[Stored data entries]
*****

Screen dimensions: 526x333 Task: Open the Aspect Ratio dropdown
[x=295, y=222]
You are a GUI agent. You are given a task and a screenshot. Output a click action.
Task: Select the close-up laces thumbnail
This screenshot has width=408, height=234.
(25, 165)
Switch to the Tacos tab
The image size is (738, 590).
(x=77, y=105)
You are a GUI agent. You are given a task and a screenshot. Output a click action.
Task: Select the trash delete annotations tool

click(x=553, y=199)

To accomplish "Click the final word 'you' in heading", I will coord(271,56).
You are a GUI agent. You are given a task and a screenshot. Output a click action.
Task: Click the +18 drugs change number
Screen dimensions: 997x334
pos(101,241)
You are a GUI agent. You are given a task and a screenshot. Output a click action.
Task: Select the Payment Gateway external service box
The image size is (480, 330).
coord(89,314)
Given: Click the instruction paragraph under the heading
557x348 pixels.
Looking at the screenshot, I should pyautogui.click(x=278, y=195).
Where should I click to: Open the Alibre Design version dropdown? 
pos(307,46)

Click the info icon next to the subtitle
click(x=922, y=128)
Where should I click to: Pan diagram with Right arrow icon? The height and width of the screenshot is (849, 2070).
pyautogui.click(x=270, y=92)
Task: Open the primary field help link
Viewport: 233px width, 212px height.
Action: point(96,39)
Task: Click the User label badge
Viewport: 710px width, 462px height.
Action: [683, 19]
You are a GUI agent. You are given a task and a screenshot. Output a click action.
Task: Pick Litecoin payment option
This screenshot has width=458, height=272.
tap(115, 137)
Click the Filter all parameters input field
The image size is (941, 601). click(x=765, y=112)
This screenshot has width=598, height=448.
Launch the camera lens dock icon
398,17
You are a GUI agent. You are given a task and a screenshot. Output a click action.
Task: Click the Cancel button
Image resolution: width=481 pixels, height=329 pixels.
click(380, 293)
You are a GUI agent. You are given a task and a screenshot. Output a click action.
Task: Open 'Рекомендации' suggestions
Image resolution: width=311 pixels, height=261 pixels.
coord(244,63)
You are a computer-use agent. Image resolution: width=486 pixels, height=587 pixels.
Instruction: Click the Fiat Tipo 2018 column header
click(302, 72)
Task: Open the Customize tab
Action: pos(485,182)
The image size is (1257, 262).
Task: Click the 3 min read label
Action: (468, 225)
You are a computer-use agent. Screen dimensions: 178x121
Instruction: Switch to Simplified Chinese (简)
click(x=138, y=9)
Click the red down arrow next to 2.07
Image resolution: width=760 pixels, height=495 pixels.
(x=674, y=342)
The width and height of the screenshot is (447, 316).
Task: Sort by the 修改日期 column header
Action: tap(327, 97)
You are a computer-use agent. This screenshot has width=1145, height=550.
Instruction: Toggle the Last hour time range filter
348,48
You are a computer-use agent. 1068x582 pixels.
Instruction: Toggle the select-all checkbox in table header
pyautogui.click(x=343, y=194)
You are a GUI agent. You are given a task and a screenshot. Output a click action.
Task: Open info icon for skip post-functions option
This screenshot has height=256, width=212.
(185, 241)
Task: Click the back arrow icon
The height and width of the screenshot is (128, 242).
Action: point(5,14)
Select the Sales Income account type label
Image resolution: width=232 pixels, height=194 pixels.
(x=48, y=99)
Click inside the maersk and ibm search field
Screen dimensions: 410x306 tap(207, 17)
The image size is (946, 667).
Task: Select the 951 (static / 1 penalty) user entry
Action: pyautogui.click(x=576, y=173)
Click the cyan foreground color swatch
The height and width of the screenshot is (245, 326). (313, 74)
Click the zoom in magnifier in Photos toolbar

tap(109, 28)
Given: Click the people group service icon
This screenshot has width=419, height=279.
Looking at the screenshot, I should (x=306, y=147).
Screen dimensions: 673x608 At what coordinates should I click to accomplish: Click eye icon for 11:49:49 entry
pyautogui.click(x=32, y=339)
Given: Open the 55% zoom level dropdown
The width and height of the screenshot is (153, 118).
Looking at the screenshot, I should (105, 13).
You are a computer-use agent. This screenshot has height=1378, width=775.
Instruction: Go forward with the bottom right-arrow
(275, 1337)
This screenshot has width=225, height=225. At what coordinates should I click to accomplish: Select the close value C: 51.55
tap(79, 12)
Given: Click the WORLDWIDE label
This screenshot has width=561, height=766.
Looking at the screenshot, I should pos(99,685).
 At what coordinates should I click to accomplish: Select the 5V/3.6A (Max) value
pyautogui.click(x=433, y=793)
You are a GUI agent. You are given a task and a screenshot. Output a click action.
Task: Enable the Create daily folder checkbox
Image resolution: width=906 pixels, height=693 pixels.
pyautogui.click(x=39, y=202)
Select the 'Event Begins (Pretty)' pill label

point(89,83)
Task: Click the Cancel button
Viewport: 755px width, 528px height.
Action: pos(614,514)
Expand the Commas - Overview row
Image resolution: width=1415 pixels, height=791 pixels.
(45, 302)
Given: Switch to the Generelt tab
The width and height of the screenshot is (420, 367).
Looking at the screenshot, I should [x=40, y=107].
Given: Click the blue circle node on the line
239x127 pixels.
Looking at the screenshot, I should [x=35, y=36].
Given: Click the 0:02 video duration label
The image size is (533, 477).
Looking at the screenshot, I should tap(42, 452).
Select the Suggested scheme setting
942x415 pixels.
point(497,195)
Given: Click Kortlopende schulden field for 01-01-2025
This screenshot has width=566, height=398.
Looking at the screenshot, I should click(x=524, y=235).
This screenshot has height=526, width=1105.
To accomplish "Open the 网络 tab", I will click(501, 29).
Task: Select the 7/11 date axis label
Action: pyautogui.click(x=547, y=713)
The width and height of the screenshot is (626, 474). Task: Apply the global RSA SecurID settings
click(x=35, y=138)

*****

* Task to carry out
Which lines above include the word "computer"? Pick them out and copy them.

* Answer to the exercise
You are a computer-use agent. Image resolution: width=486 pixels, height=587 pixels.
You are a computer-use agent. Screen dimensions: 178x121
You are a computer-use agent. This screenshot has width=1145, height=550.
You are a computer-use agent. 1068x582 pixels.
You are a computer-use agent. This screenshot has height=1378, width=775.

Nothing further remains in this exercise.